Nayo

“Fermati lì” o “Il confine del rispetto”.

Una parola-scudo che si usa per mettere un limite chiaro quando il comportamento di qualcuno ti dà fastidio o ferisce il tuo spazio personale.

  • Lingua: Baule (Costa d’Avorio)
  • La voce di: Ana Maria Allou

Ci sono situazioni in cui in italiano servono troppe parole “Smettila”, “Non mi piace come ti stai comportando”, “Questo mi dà fastidio”.

In Costa d’Avorio, se parli la lingua baule, ti basta dire una parola sola: Nayo.

Ana Maria ci spiega che Nayo si usa quando qualcuno fa qualcosa che non incontra il tuo sentire, qualcosa che ti rende scomodo o ti ferisce. Non è un insulto e non è un grido: è un confine chiaro. È la parola che si pronuncia per dire all’altro “Fermati lì, rispetta il mio spazio”.

Un concetto semplice e potente che attraversa i confini per portarci una definizione di rispetto che in italiano non abbiamo ancora sintetizzato così bene.

La lingua baule

Il baule (o baoulé) è una delle lingue più parlate in Costa d’Avorio, diffusa soprattutto nelle regioni centrali e meridionali del Paese. Appartiene alla grande famiglia delle lingue Akan ed è la lingua madre di oltre tre milioni di persone.

Come molte lingue dell’Africa occidentale, il baule ha una storia fortemente radicata nella tradizione orale. Questo significa che la lingua non si è sviluppata solo per trasmettere informazioni scritte, ma per regolare la vita comunitaria, i rapporti sociali e il rispetto reciproco attraverso la parola parlata e l’ascolto.

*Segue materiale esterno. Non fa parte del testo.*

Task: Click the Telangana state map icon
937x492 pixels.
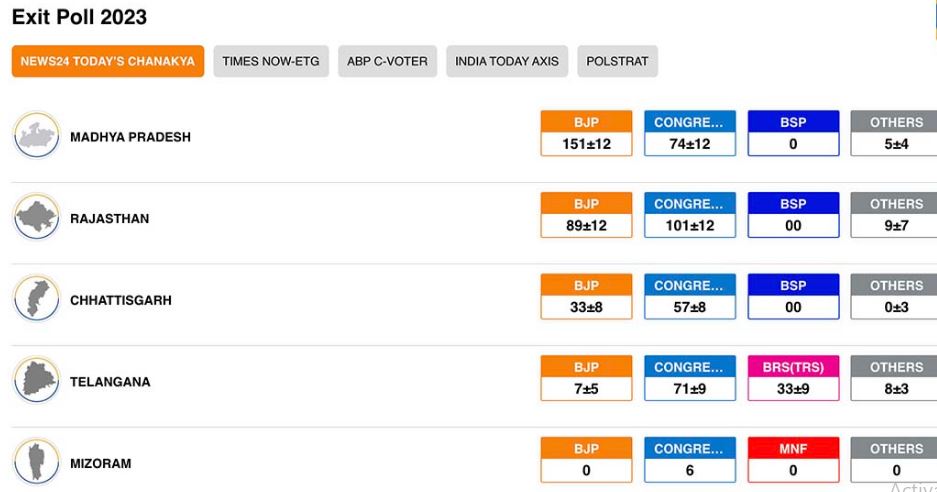Action: click(37, 382)
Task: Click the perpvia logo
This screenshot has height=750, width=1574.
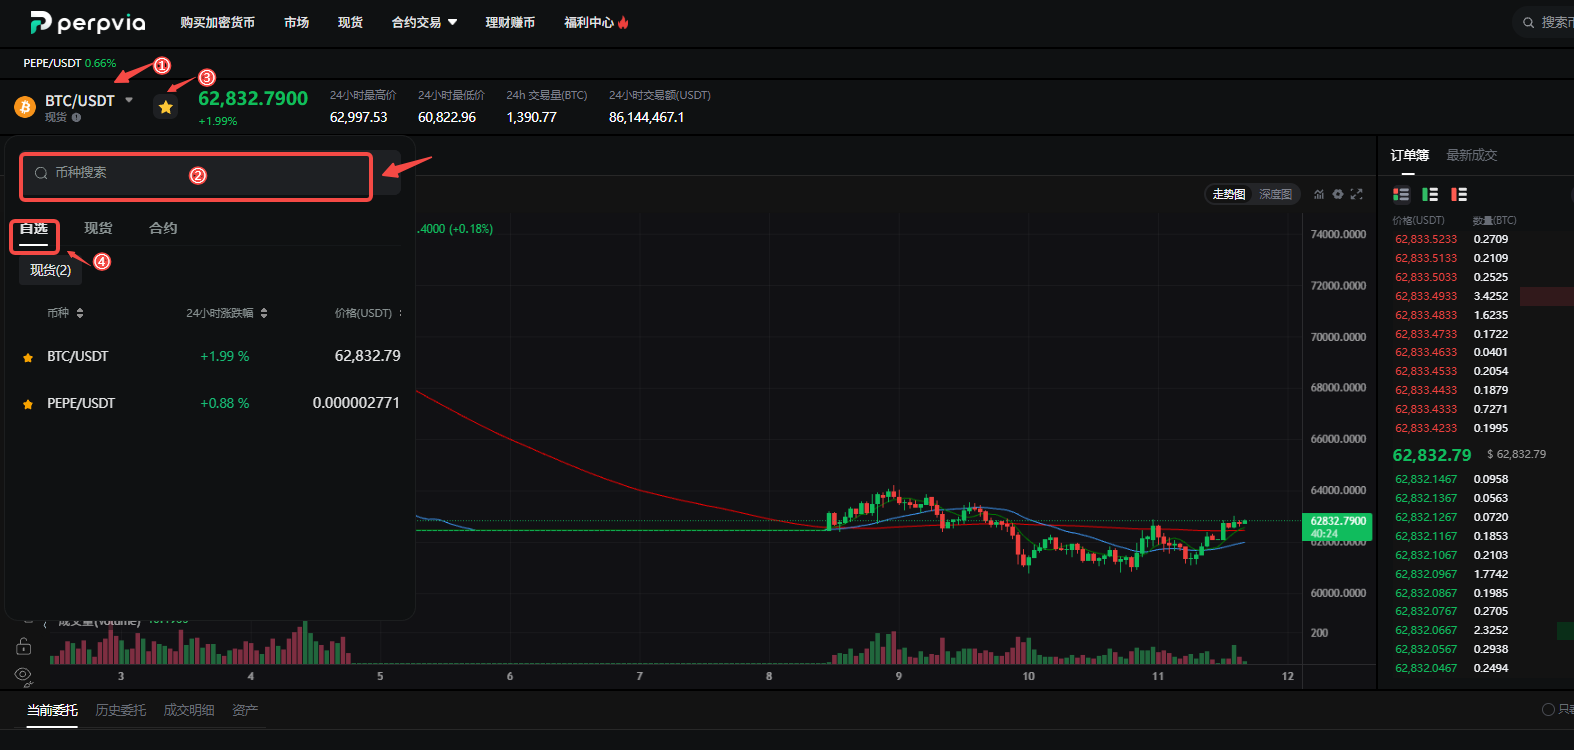Action: click(88, 22)
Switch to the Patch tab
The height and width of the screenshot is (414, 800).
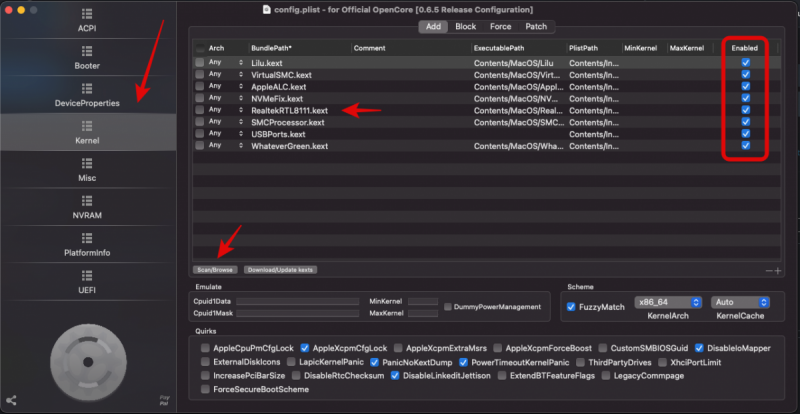tap(536, 27)
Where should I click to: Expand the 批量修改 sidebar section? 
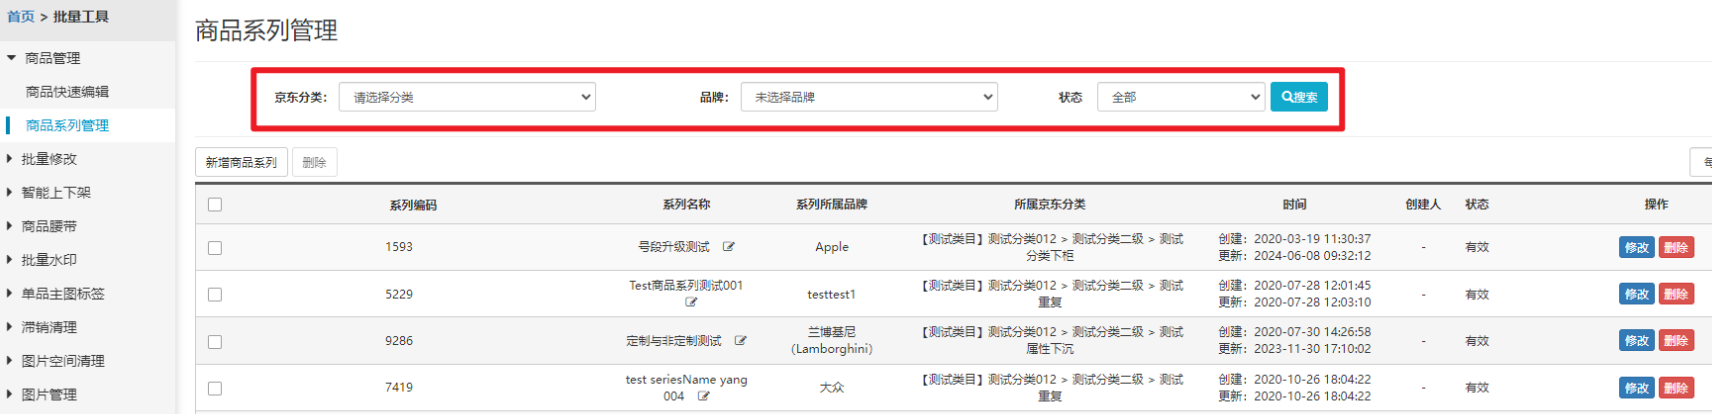49,159
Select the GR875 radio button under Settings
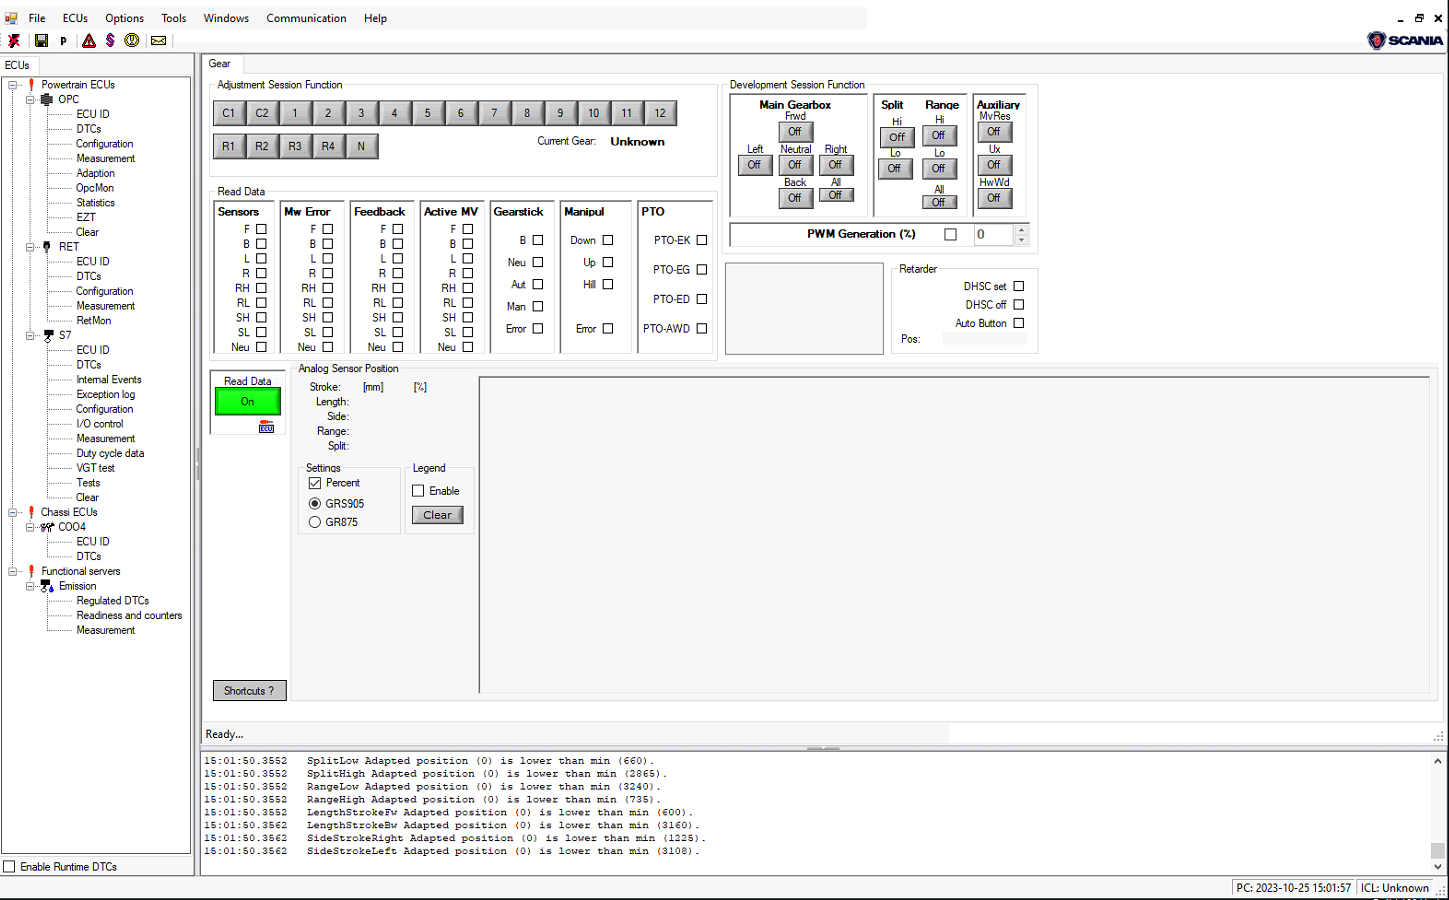Image resolution: width=1449 pixels, height=900 pixels. point(315,521)
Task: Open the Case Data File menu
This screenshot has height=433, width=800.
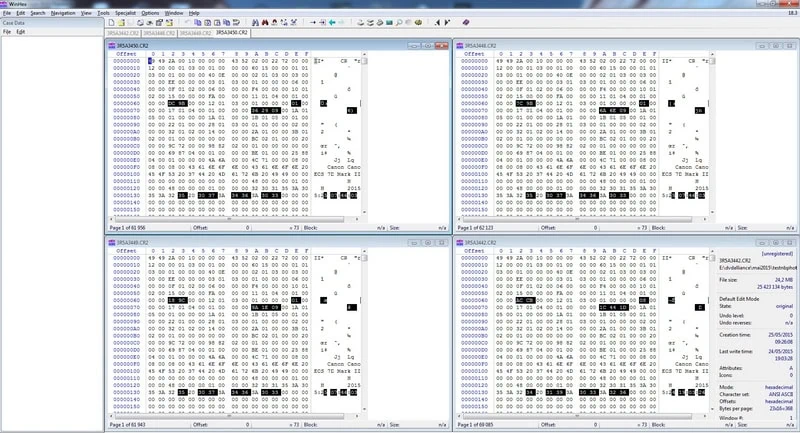Action: (x=6, y=32)
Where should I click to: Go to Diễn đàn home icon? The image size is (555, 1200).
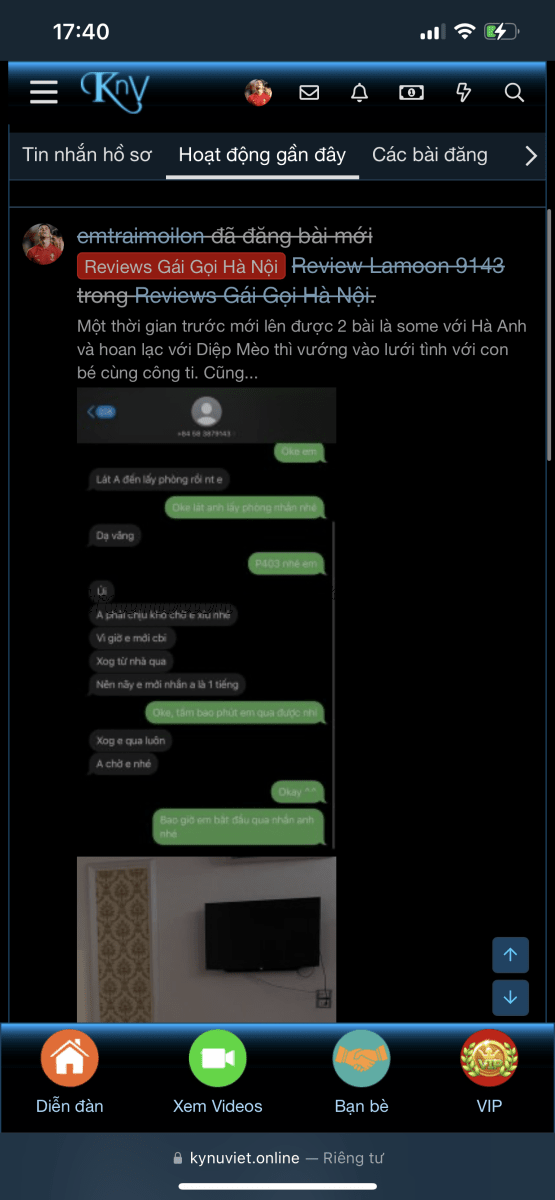(70, 1058)
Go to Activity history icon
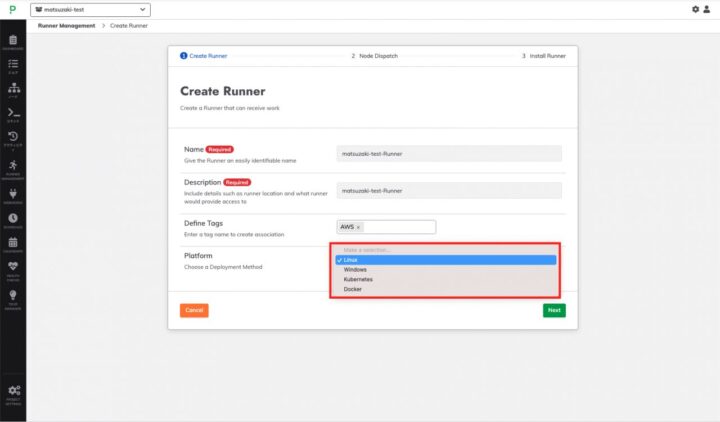The width and height of the screenshot is (720, 422). click(x=13, y=138)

Si tratta inoltre di una lingua tonale, ovvero, lo stesso suono, pronunciato con un’intonazione più alta o più bassa, può cambiare completamente il significato di una parola. Per questo motivo, la comunicazione in baule è fatta di sfumature, di contesto e di un’attenzione profonda verso l’interlocutore. È una lingua densa, capace di sintetizzare in singoli suoni, come la parola Nayo,  dinamiche relazionali ed emotive molto complesse.